Task goal: Repeat every one of the following entries word for word.

● ● ●

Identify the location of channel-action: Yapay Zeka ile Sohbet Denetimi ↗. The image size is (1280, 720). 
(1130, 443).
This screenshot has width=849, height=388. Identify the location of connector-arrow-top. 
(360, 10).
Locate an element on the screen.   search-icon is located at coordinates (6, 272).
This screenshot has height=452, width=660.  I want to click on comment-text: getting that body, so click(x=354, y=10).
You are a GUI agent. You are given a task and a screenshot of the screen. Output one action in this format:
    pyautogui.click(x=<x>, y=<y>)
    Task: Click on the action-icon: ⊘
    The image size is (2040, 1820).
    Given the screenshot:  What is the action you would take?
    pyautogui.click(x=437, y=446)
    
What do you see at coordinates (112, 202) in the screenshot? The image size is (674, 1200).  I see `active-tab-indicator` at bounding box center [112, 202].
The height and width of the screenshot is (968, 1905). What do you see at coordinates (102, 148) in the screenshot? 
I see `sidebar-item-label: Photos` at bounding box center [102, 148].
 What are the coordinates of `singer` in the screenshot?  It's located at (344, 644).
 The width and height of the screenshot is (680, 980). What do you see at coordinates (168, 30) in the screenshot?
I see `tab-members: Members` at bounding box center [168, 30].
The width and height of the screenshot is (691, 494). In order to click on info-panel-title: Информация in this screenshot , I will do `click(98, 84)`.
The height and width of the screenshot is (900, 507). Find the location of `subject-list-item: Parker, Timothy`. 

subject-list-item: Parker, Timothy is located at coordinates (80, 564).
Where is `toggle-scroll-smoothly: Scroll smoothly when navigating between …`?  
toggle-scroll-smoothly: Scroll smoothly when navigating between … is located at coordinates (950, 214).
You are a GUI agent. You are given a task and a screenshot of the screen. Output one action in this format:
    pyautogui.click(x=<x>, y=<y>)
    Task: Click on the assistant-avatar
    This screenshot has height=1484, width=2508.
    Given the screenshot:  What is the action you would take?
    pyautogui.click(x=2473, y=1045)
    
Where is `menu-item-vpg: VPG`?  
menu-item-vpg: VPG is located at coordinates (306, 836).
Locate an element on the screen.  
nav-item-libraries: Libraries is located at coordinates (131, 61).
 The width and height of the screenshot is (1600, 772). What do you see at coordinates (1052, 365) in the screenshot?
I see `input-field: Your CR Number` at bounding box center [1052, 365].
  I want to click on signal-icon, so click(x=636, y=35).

● ● ●

Finished task:
Identify the location of channel-action: Yapay Zeka ile Sohbet Denetimi ↗. The image size is (1280, 720). 
(1130, 443).
This screenshot has width=849, height=388. Identify the location of connector-arrow-top. 
(360, 10).
Locate an element on the screen.   search-icon is located at coordinates (6, 272).
This screenshot has height=452, width=660.  I want to click on comment-text: getting that body, so click(x=354, y=10).
You are a GUI agent. You are given a task and a screenshot of the screen. Output one action in this format:
    pyautogui.click(x=<x>, y=<y>)
    Task: Click on the action-icon: ⊘
    The image size is (2040, 1820).
    Given the screenshot:  What is the action you would take?
    pyautogui.click(x=437, y=446)
    
What do you see at coordinates (112, 202) in the screenshot? The image size is (674, 1200).  I see `active-tab-indicator` at bounding box center [112, 202].
The height and width of the screenshot is (968, 1905). What do you see at coordinates (102, 148) in the screenshot? 
I see `sidebar-item-label: Photos` at bounding box center [102, 148].
 What are the coordinates of `singer` in the screenshot?  It's located at (344, 644).
 The width and height of the screenshot is (680, 980). What do you see at coordinates (168, 30) in the screenshot?
I see `tab-members: Members` at bounding box center [168, 30].
The width and height of the screenshot is (691, 494). In order to click on info-panel-title: Информация in this screenshot , I will do `click(98, 84)`.
The height and width of the screenshot is (900, 507). Find the location of `subject-list-item: Parker, Timothy`. 

subject-list-item: Parker, Timothy is located at coordinates (80, 564).
Where is `toggle-scroll-smoothly: Scroll smoothly when navigating between …`?  
toggle-scroll-smoothly: Scroll smoothly when navigating between … is located at coordinates (950, 214).
You are a GUI agent. You are given a task and a screenshot of the screen. Output one action in this format:
    pyautogui.click(x=<x>, y=<y>)
    Task: Click on the assistant-avatar
    This screenshot has height=1484, width=2508.
    Given the screenshot:  What is the action you would take?
    pyautogui.click(x=2473, y=1045)
    
Where is `menu-item-vpg: VPG`?  
menu-item-vpg: VPG is located at coordinates (306, 836).
Locate an element on the screen.  
nav-item-libraries: Libraries is located at coordinates (131, 61).
 The width and height of the screenshot is (1600, 772). What do you see at coordinates (1052, 365) in the screenshot?
I see `input-field: Your CR Number` at bounding box center [1052, 365].
  I want to click on signal-icon, so click(x=636, y=35).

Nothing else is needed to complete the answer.